The June issue of Rappahannock Electric Cooperative’s (REC) Cooperative Living magazine has an editorial describing the supposed virtues of electric cooperatives’ annual meetings, where co-op members “make decisions about their customer-owned utility” and “vote on changes to the bylaws that govern the utility they own.” This, the editorial says, is “an old-fashioned exercise in democracy that’s both refreshing and resilient, a living reminder … of when citizens would get together to make important decisions about their shared welfare ….”
In July, REC customers receive their annual proxy card. It’s that extra page on the outside of the July issue of REC’s magazine, Cooperative Living. Because REC is a cooperative, every customer is a member and part owner, and entitled to vote at the annual membership meeting. Those who can’t attend in person can vote using the proxy. But what is there to really vote on?

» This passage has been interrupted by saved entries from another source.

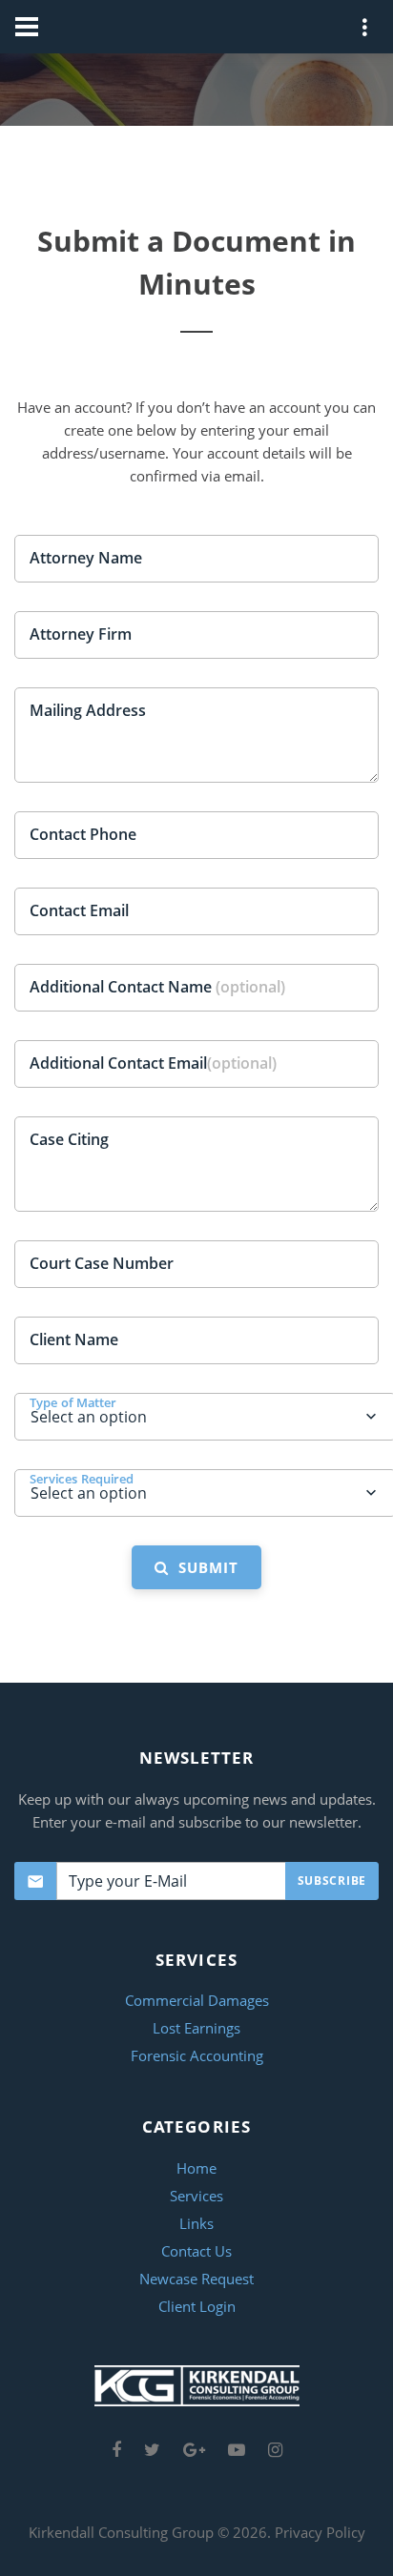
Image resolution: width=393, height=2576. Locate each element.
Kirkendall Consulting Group (121, 2532)
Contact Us (196, 2250)
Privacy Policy (320, 2532)
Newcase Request (196, 2278)
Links (196, 2223)
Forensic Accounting (197, 2055)
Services (196, 2195)
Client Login (197, 2306)
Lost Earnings (196, 2027)
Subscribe (332, 1880)
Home (196, 2167)
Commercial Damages (197, 2000)
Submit (203, 1567)
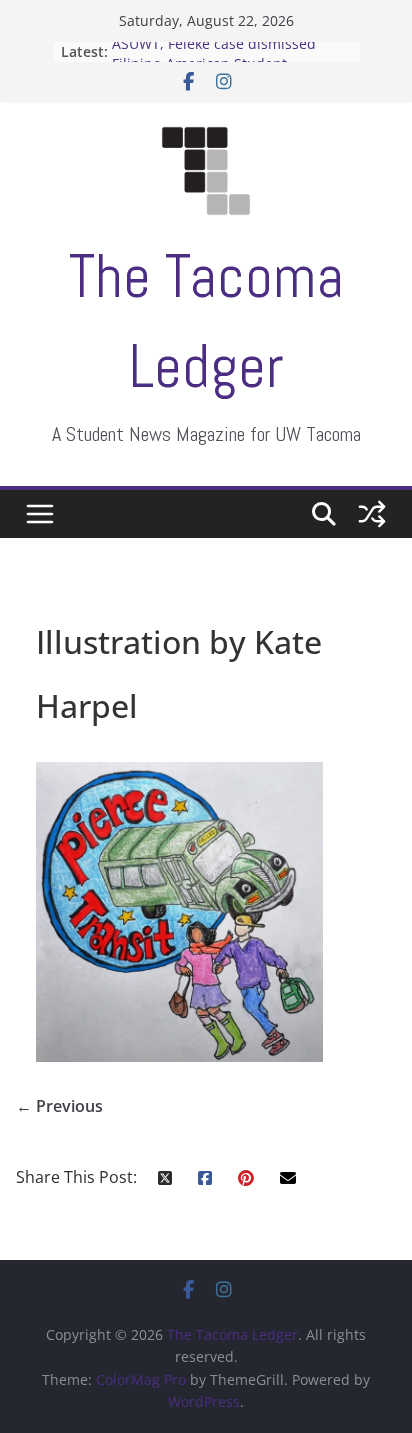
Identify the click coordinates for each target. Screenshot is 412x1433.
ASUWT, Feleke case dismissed (214, 48)
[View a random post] (372, 514)
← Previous (59, 1106)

Under REC’s bylaws members elect the co-op’s board of directors and can vote on proposed bylaw changes. REC’s incumbent board members often run unopposed, and challengers who do run for the board find it all but impossible to defeat an incumbent, in part because the incumbent board gives itself the power to vote all blank, signed proxy cards as it sees fit. As for bylaw changes, there have been no proposals on the ballot in the four years I’ve been an REC member, and probably for many years before that.
There should be two issues on this year’s proxy ballot, but REC’s board has blocked that. And that’s a shame.
Virginia law and REC’s bylaws give co-op members the right to propose bylaw changes for a full membership vote. So I proposed two issues for this year’s ballot.
First, I proposed a bylaw to allow REC members to observe board meetings. Open board meetings would give REC members a chance to see what their board is doing and how well it’s managing the co-op’s affairs. If a few concerned REC members could attend each month, they could inform others and serve as watchdogs. Other electric co-ops around the country do this, including the nation’s largest—Pedernales Electric Cooperative in Texas.
Second, I proposed a bylaw requiring REC each year to disclose to all co-op members the compensation paid to each board member. I suspect very few REC members know that the board is compensated. In fact, the board sets its own pay. Board members pay themselves rather handsomely in my view, given that REC is a nonprofit—supposed to serve its members at low cost.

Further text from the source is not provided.